### DATA
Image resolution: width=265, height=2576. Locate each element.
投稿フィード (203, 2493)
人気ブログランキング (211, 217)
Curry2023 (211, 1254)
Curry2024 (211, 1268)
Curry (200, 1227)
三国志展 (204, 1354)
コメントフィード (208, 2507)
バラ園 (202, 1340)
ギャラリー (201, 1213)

### EXERCISE OBJECTIVE
What is needed here is an exact copy of all the records above.

### SOLUTION TO THIS PROBLEM
Image resolution: width=265, height=2576. Locate each element.
投稿フィード (203, 2493)
人気ブログランキング (211, 217)
Curry2023 (211, 1254)
Curry2024 (211, 1268)
Curry (200, 1227)
三国志展 (204, 1354)
コメントフィード (208, 2507)
バラ園 (202, 1340)
ギャラリー (201, 1213)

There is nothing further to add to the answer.